Input data section start

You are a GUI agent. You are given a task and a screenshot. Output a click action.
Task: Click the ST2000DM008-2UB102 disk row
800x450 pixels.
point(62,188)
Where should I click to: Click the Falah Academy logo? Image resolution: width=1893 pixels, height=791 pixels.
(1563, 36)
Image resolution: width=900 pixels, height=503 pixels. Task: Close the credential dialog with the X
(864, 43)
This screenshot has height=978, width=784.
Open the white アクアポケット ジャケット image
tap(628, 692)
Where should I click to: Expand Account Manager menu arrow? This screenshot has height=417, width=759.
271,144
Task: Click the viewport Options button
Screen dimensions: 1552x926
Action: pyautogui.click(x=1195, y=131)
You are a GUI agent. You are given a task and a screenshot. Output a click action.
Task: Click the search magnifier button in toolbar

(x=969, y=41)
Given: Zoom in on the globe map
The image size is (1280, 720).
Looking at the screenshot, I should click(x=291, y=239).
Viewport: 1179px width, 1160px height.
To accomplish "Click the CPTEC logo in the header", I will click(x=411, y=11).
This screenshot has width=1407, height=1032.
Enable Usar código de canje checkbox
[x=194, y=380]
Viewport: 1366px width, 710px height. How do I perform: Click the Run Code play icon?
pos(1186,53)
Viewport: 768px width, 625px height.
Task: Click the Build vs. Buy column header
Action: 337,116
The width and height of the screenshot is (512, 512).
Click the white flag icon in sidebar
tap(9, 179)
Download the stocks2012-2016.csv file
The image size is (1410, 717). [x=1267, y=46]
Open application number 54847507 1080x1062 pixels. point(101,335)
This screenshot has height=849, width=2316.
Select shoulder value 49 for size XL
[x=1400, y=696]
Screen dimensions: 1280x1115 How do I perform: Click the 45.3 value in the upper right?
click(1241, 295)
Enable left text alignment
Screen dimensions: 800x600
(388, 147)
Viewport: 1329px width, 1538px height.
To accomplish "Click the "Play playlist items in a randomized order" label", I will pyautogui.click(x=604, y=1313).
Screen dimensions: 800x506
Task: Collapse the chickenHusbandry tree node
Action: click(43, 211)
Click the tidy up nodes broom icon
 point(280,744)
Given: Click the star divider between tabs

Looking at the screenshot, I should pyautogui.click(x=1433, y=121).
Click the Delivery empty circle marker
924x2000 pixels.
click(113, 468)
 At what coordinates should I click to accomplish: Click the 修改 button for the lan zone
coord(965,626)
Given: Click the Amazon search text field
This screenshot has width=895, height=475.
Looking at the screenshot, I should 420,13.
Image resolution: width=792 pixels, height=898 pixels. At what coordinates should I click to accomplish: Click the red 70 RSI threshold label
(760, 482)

Input data section end

> [How to complete this task]: Reproduce each entry exactly, with nothing missing.

> [Solution to the problem]:
You are a GUI agent. You are given a task and a screenshot. Output a click action.
Task: Click the ST2000DM008-2UB102 disk row
800x450 pixels.
point(62,188)
Where should I click to: Click the Falah Academy logo? Image resolution: width=1893 pixels, height=791 pixels.
(1563, 36)
Image resolution: width=900 pixels, height=503 pixels. Task: Close the credential dialog with the X
(864, 43)
This screenshot has height=978, width=784.
Open the white アクアポケット ジャケット image
tap(628, 692)
Where should I click to: Expand Account Manager menu arrow? This screenshot has height=417, width=759.
271,144
Task: Click the viewport Options button
Screen dimensions: 1552x926
Action: pyautogui.click(x=1195, y=131)
You are a GUI agent. You are given a task and a screenshot. Output a click action.
Task: Click the search magnifier button in toolbar

(x=969, y=41)
Given: Zoom in on the globe map
The image size is (1280, 720).
Looking at the screenshot, I should click(x=291, y=239).
Viewport: 1179px width, 1160px height.
To accomplish "Click the CPTEC logo in the header", I will click(x=411, y=11).
This screenshot has width=1407, height=1032.
Enable Usar código de canje checkbox
[x=194, y=380]
Viewport: 1366px width, 710px height. How do I perform: Click the Run Code play icon?
pos(1186,53)
Viewport: 768px width, 625px height.
Task: Click the Build vs. Buy column header
Action: 337,116
The width and height of the screenshot is (512, 512).
Click the white flag icon in sidebar
tap(9, 179)
Download the stocks2012-2016.csv file
The image size is (1410, 717). [x=1267, y=46]
Open application number 54847507 1080x1062 pixels. point(101,335)
This screenshot has height=849, width=2316.
Select shoulder value 49 for size XL
[x=1400, y=696]
Screen dimensions: 1280x1115 How do I perform: Click the 45.3 value in the upper right?
click(1241, 295)
Enable left text alignment
Screen dimensions: 800x600
(388, 147)
Viewport: 1329px width, 1538px height.
To accomplish "Click the "Play playlist items in a randomized order" label", I will pyautogui.click(x=604, y=1313).
Screen dimensions: 800x506
Task: Collapse the chickenHusbandry tree node
Action: click(43, 211)
Click the tidy up nodes broom icon
 point(280,744)
Given: Click the star divider between tabs

Looking at the screenshot, I should pyautogui.click(x=1433, y=121).
Click the Delivery empty circle marker
924x2000 pixels.
click(113, 468)
 At what coordinates should I click to accomplish: Click the 修改 button for the lan zone
coord(965,626)
Given: Click the Amazon search text field
This screenshot has width=895, height=475.
Looking at the screenshot, I should 420,13.
Image resolution: width=792 pixels, height=898 pixels. At what coordinates should I click to accomplish: Click the red 70 RSI threshold label
(760, 482)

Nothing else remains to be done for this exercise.